* Work order A
According to the Lossy pedal post, how long after the meeting at the orange table did Chase Bliss and Goodhertz finish the pedal?
* Work order B
Retype the Lossy pedal post word for word, starting at the words "And just like" and stopping after the words "piece of hardware.".
Supplied text START
The Lossy Pedal!
We made a pedal with Chase Bliss! You can get one here.
It was an uncharacteristically gray April day here in Southern California when the team from Chase Bliss parked under the orange tree in front of my house. The weather felt quite cold to me, but as they piled out of their rented van, I could tell they weren’t all that bundled up and didn’t mind the overcast sky and light chill.
We crowded around an orange table in a three-sided courtyard and began a little small talk. I asked if they enjoyed their retreat in Joshua Tree (they had), and Devin asked if the weather was nice out there (it was). But Chase Bliss asked a bigger question: what kind of pedal could we make together?
We’d been talking about a collaboration for over a year at that point, but no single idea had yet stuck to the wall. Then, in the courtyard at the orange table, someone said:
“What if we kept it simple — what if Lossy was a pedal?”
I can’t quite remember who said it. Certainly someone from Chase Bliss; most likely the man they call Knobs.
Or did Devin say it? I should’ve worn another layer that day. The cold has fogged my memory.
Whoever it was, that simplicity struck the group and took hold of the conversation: a guitar pedal that emulated the sound of low-quality mp3 files? Could the company with the digital brain and the analog heart commit themselves to something so… natively digital?
I asked them as much, to which they paused. All eyes turned to Knobs, but then his eyes turned to Joel, their leader.
“Oh absolutely!,” said Joel.
And just like that: we were making a pedal together!
Which is exactly what we’ve done.
Just eight months after that fateful meeting at an orange table under gray skies, Chase Bliss and Goodhertz have made a pink pedal: Lossy.
If you’ve read this far, we know you’ll love the pedal, so go get one before they’re gone!
We want to send a gigantic thank-you to everyone at Chase Bliss for making this happen, and for being so enthusiastic about putting our DSP into such an amazing — and beautiful — little piece of hardware.
Personally, I’d also like to thank Devin and Jasper, who’ve been working on getting our DSP into hardware since all the way back in 2018. It’s been a long road (which Covid turned into an odyssey), but it’s all been worth it.
What an absolute joy it is to plug a guitar into a pedal and hear the underwater garbles of Lossy come to life on a quarter-inch out.
Supplied text END
Given information START
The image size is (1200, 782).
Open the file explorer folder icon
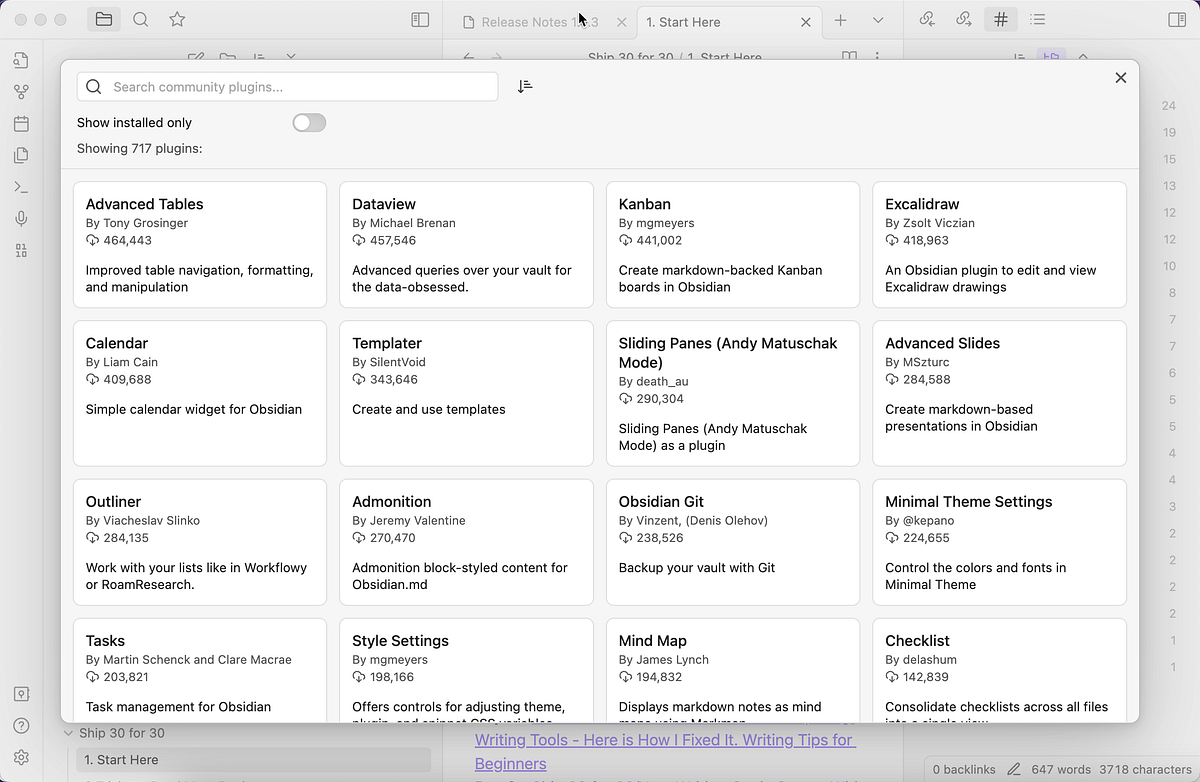(x=103, y=19)
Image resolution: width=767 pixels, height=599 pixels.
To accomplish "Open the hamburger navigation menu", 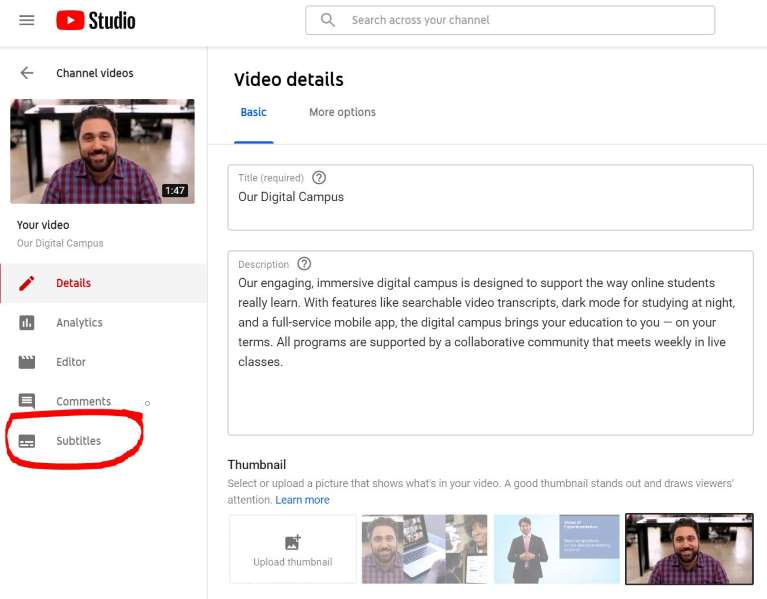I will pos(27,20).
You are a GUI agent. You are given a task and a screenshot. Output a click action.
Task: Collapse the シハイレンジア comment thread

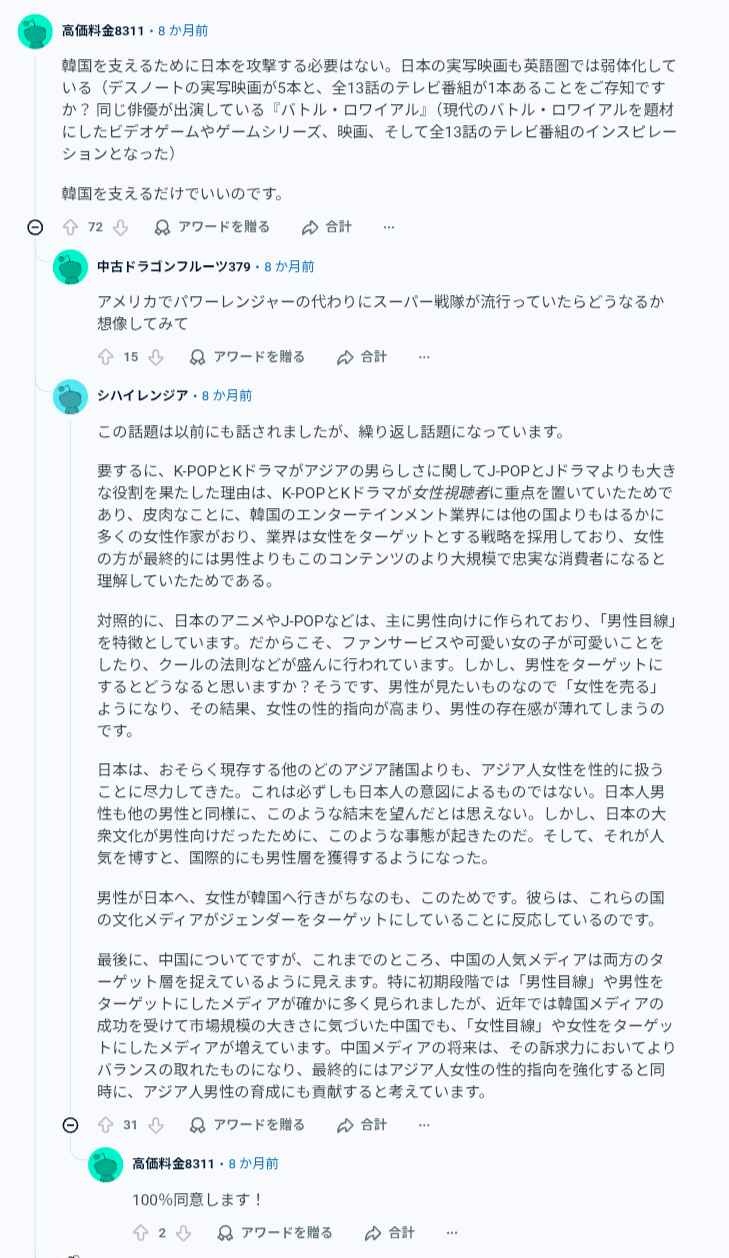pos(70,1125)
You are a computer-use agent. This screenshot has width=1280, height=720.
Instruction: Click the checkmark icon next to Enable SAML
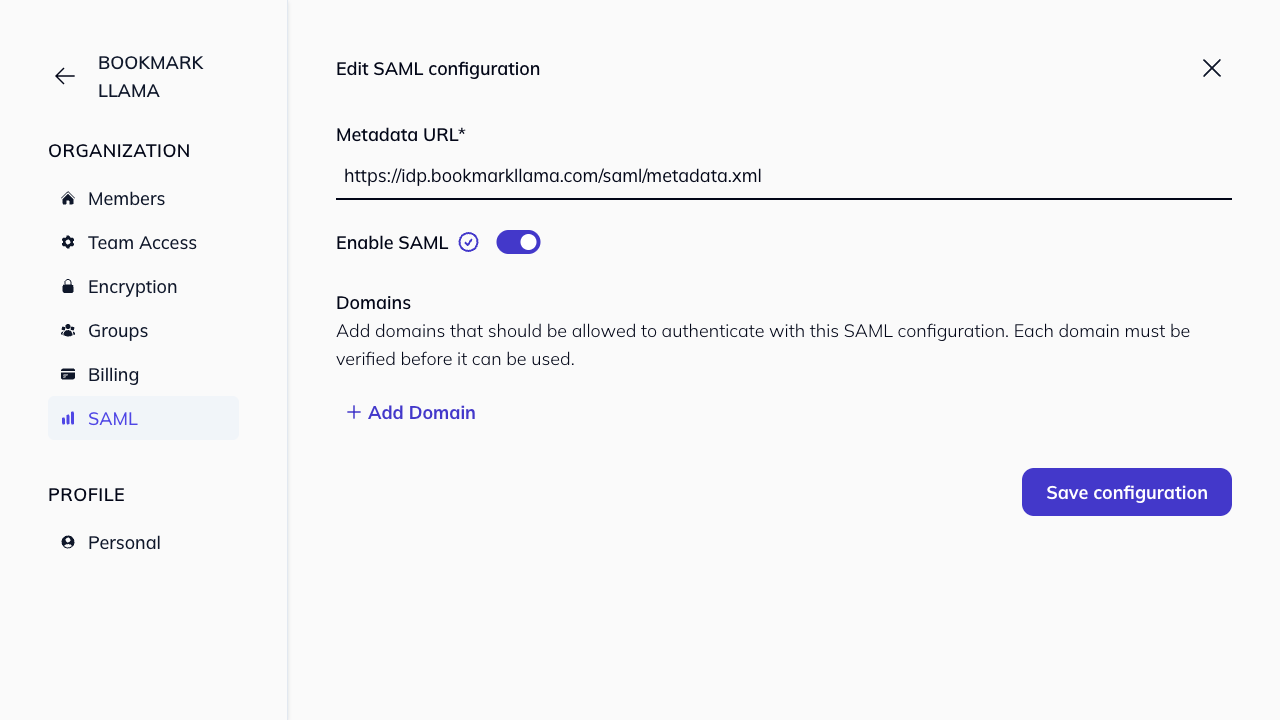click(468, 241)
Given information END
* Expected output A
Eight months.

* Expected output B
And just like that: we were making a pedal together!
Which is exactly what we’ve done.
Just eight months after that fateful meeting at an orange table under gray skies, Chase Bliss and Goodhertz have made a pink pedal: Lossy.
If you’ve read this far, we know you’ll love the pedal, so go get one before they’re gone!
We want to send a gigantic thank-you to everyone at Chase Bliss for making this happen, and for being so enthusiastic about putting our DSP into such an amazing — and beautiful — little piece of hardware.